CIFOR cites recent trends in Indonesia, the Brazilian Amazon, and the Congo Basin as examples. In Indonesia, surging demand for biofuels, timber, and pulpwood is driving large-scale destruction of carbon-rich peatlands and rainforests, which are logged for wood and then converted for oil palm plantations. The process releases scores of millions of tons of carbon emissions every year. Meanwhile in Brazil, deforestation is driven more by currency swings, interest rates, and land prices than it is by poor farmers simply trying to eke out a marginal existence. In sub-Saharan Africa, fuelwood extraction and charcoal production are leading factors behind the continents loss of 4 million hectares a year, but pressure from industrial interests — especially the industrial agriculture sector — are rising.


“Policies that seek to halt deforestation will need to be crafted to address diverse local situations and target activities in areas such as agriculture, transportation and finance that lie well beyond the boundaries of the forest sector,” said Markku Kanninen, one of the authors of the report. “The perverse subsidies that provide incentives for clearing forest must be removed and efforts to secure property rights for local forest communities should be encouraged.”



The report is hopeful that financial incentives that compensate landowners for “environmental services” like carbon storage and watershed protection, but stresses that benefits need to reach rural populations. Otherwise the same industrial interests presently driving deforestation could well position themselves to seize rights to income streams from REDD and other ecosystem payment schemes, intensifying the “severe poverty that now afflicts the majority of rural forest communities in the developing world.”
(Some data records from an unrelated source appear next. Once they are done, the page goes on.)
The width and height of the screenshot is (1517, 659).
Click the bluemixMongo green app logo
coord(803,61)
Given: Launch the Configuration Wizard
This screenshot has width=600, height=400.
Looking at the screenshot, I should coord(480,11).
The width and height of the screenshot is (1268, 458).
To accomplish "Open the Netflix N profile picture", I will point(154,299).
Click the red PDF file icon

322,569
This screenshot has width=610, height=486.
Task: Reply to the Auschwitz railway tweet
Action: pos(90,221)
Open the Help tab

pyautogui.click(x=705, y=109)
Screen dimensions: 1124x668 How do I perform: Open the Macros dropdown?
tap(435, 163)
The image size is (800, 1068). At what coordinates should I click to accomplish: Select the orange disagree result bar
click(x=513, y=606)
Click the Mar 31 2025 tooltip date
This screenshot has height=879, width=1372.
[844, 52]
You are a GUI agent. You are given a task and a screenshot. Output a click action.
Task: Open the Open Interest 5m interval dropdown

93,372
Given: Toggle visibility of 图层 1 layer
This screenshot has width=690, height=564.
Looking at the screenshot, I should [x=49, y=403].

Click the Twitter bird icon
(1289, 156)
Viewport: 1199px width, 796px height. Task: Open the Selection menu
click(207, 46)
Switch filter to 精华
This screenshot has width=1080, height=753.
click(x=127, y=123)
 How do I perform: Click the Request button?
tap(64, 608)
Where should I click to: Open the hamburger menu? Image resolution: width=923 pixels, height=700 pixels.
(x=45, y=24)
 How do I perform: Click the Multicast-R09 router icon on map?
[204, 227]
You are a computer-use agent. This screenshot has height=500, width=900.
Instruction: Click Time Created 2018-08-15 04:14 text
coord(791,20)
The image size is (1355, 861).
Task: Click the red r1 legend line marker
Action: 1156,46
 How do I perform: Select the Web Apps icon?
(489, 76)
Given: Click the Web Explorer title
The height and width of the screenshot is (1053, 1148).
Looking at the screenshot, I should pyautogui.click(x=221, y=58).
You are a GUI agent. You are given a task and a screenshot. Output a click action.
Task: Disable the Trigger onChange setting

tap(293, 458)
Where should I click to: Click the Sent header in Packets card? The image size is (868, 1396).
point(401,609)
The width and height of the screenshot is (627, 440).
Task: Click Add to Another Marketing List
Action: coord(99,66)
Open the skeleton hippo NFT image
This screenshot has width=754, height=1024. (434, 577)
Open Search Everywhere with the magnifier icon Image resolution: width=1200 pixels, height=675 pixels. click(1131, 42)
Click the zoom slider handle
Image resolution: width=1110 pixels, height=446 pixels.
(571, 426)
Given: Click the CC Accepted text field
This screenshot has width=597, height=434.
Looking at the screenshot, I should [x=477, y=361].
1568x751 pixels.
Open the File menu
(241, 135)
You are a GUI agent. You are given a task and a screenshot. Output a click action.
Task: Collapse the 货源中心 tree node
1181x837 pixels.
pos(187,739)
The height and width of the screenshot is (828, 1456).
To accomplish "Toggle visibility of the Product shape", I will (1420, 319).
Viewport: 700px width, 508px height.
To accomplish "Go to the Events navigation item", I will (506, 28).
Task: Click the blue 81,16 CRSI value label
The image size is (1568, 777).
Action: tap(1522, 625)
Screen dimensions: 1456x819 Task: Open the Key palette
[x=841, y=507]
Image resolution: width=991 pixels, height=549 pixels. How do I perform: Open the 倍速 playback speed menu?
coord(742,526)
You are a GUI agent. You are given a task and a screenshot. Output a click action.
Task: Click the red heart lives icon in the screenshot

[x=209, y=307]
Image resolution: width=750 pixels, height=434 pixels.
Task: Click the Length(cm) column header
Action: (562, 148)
“Such payments to individual land-users have the potential to ‘flip’ financial incentives from favoring forest destruction, as they now do, to favoring conservation. But the key question is whether or not REDD incentives will be sufficient to flip political and economic decisions at the national level that drive deforestation,” said Seymour. “Since forest property rights are often very unclear, payment for carbon services could end up providing incentives for corrupt officials or local elites to appropriate this new forest value from local communities. We’ve seen this happen before in similar situations, and theres every reason to believe, given the kind of money now being paid for carbon credits, that it could happen again.”



The report goes on to urge policymakers to design “REDD strategies with a clear understanding of potential pitfalls and what can be done to avoid them,” including strengthening weak governance mechanisms and ensuring that the process is fair to poor forest communities.



“We need to temper the desire for maximum reduction in forest-based carbon emissions with regard for the legitimate rights of forest communities to realize the income potential of their forestlands,” Seymour said. “At times there will be trade-offs between reducing carbon emissions and reducing poverty.”